UNDERLYING DISTRIBUTION ANALYSIS | Six Sigma and Beyond: Statistical Process Control, Volume IV

One of the fundamental bases of the statistical analysis of measurements is our ability to describe the data within the context of a model, or probability distribution. These models are used primarily to describe the shape and area of a given process, so that probabilities may be associated with questions concerning the occurrence of scores of values in the distribution. Common probability distributions for discrete random variables include the binomial and poison distributions. Probability distributions employed to describe continuous random variables include the normal, exponential, Weibull, gamma, and lognormal.

What is not commonly understood , however, is that most techniques typically employed in statistical quality control and research are based on the assumption that the process(es) studied are approximated by a particular model. The selection of a specific formula or method of analysis may, in fact, be incorrect if this assumption is in error. If this erroneous assumption does occur, the decisions that are based on data studied may be incorrect, regardless of the quality of the calculations. Some examples of this situation are as follows :

Many individuals have taken to describing the capability of a process as one in which the process is in control and ±3 (sigma) of the individual parts are within specifications. The use of ±3 (sigma) as a means of describing 99.73% of the area in the distribution, and therefore probability, is appropriate only if the process is normally distributed. If this is incorrect, the calculation of from Rbar/d ₂ is misleading, and the results of the analysis are spurious .
The development of the X and Moving R control chart is heavily dependent on the assumption that the process is normally distributed, in that the Central Limit Theorem does not apply to the X chart.
Many statistical tests, such as the z, t, and ANOVA, depend on the assumption that the population(s) from which the data are drawn are normally distributed. Tests for comparing variances are particularly sensitive to this assumption.
The assumption of a particular distribution is employed when computing tolerance (confidence) intervals and predicting product/part interference and performance.
Life tests are often based on the assumption of an underlying exponential distribution.
Time-to-repair system estimation methods often assume an underlying lognormal or exponential distribution.

Given that the validity of the statistical analysis selected is largely dependent on the correct assumption of a specific process distribution, it is desirable, if not essential, to determine whether the assumption we have made regarding an underlying distribution is reasonable.

Many statisticians would state this hypothesis as follows:

H _o : It is reasonable to assume that the sample data were drawn from a (for instance) normal distribution.

However, many others (Shapiro 1980, for example) believe that this is a misleading statement. R. C. Geary (1947) once suggested that in the front of all textbooks on statistics, the following statement should appear: "Normality is a myth. There never was, and will never be, a normal distribution."

Therefore, Shapiro suggests, the hypothesis tested should actually be stated as follows:

H _o : It is reasonable to approximate our process or population data with a (for example) normal distribution model and its associated analytical techniques.

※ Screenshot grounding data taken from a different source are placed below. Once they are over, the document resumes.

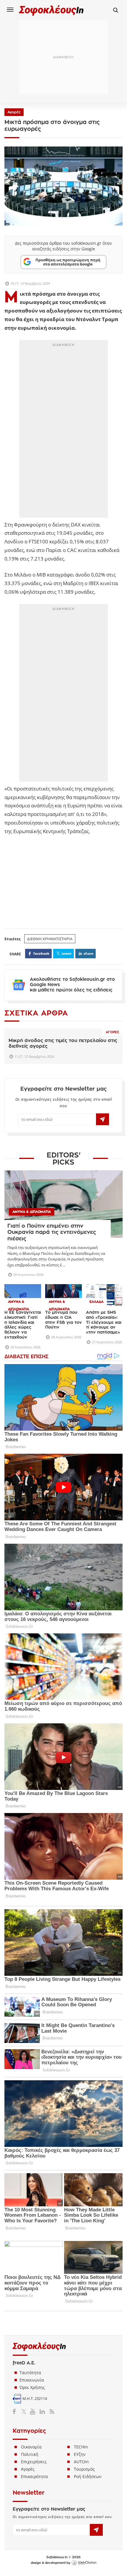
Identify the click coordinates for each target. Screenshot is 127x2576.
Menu (10, 9)
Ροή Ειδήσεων (88, 2476)
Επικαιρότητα (34, 2476)
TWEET (66, 953)
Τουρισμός (84, 2469)
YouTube (33, 2411)
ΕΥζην (80, 2454)
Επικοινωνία (31, 2380)
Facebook (16, 2411)
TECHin (81, 2447)
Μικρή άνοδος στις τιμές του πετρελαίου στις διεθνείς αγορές (63, 1043)
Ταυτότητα (30, 2372)
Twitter (25, 2411)
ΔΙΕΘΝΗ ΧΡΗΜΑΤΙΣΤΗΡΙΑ (49, 938)
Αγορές (14, 112)
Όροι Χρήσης (32, 2387)
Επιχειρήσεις (34, 2461)
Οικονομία (31, 2447)
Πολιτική (29, 2454)
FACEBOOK (41, 953)
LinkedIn (42, 2411)
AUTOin (81, 2461)
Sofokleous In (51, 10)
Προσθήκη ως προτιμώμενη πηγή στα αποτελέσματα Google (67, 262)
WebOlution (83, 2563)
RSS (50, 2411)
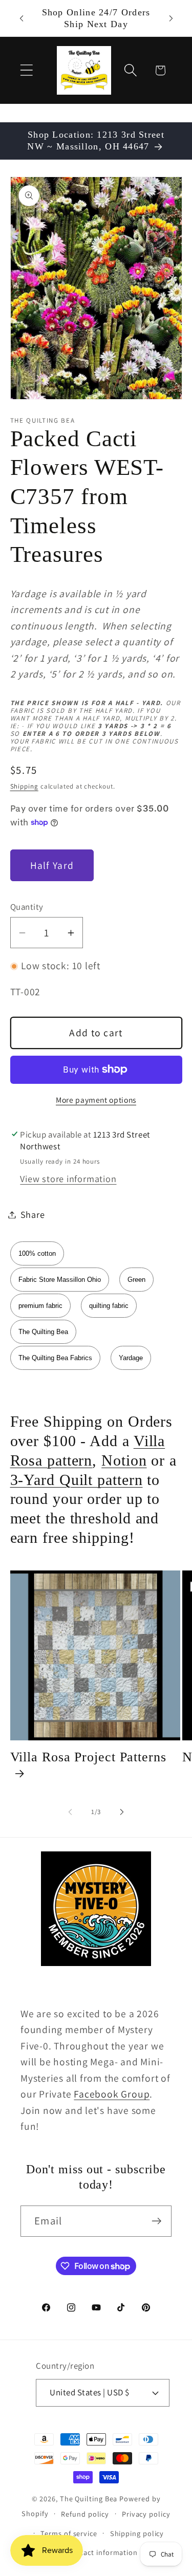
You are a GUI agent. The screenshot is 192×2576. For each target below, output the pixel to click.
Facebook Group (112, 2094)
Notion (123, 1460)
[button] (26, 70)
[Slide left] (70, 1812)
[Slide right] (122, 1812)
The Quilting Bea (43, 1332)
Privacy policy (146, 2514)
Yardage (131, 1358)
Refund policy (85, 2514)
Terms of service (68, 2533)
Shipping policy (137, 2533)
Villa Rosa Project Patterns (88, 1757)
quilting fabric (109, 1305)
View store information (68, 1178)
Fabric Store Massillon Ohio (59, 1279)
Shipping (24, 786)
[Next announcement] (171, 18)
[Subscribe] (156, 2221)
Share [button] (32, 1214)
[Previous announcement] (21, 18)
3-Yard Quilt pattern (76, 1479)
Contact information (102, 2552)
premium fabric (40, 1305)
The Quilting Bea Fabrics (55, 1358)
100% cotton (37, 1253)
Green (136, 1279)
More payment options (96, 1100)
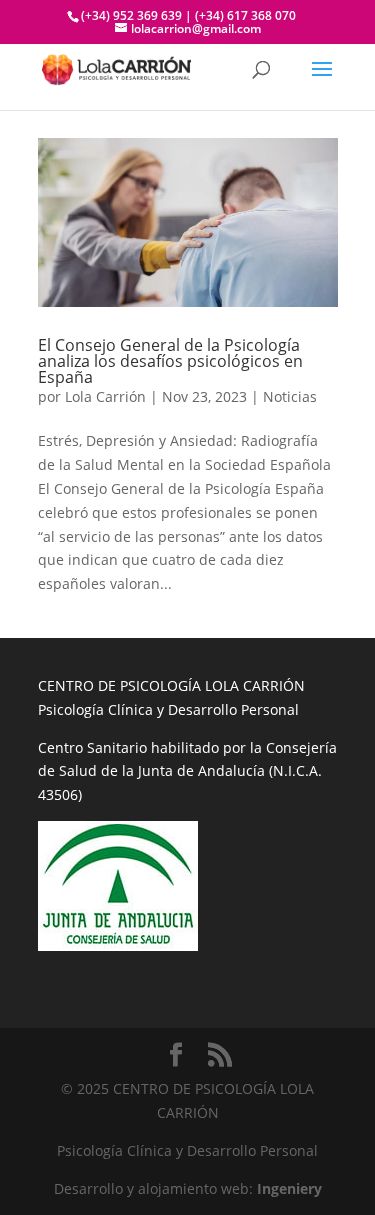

Given that this is the approach with the most validity, these tests are often run at relatively higher levels of Type 1 error (.10 is frequently suggested). This is due to the fact that in this case, the consequences of committing a Type 1 error are relatively minor. Rejection of the null hypothesis will lead to one or more of the following actions:

Tests are run to find an alternative model and procedures that may be used to assess the data.
The data are transformed so that the assumed model is approximate. An example of this is the Box procedure for comparing the logarithms of variances rather than the variances themselves when the assumption of normality may not be accepted.
Nonparametric, or supposedly "distribution-free," statistical analyses may be used in place of equivalent parametric methods ”for example, the Mann-Whitney U ”rather than a t test, or the Kruskal-Wallis test as a replacement for the ANOVA.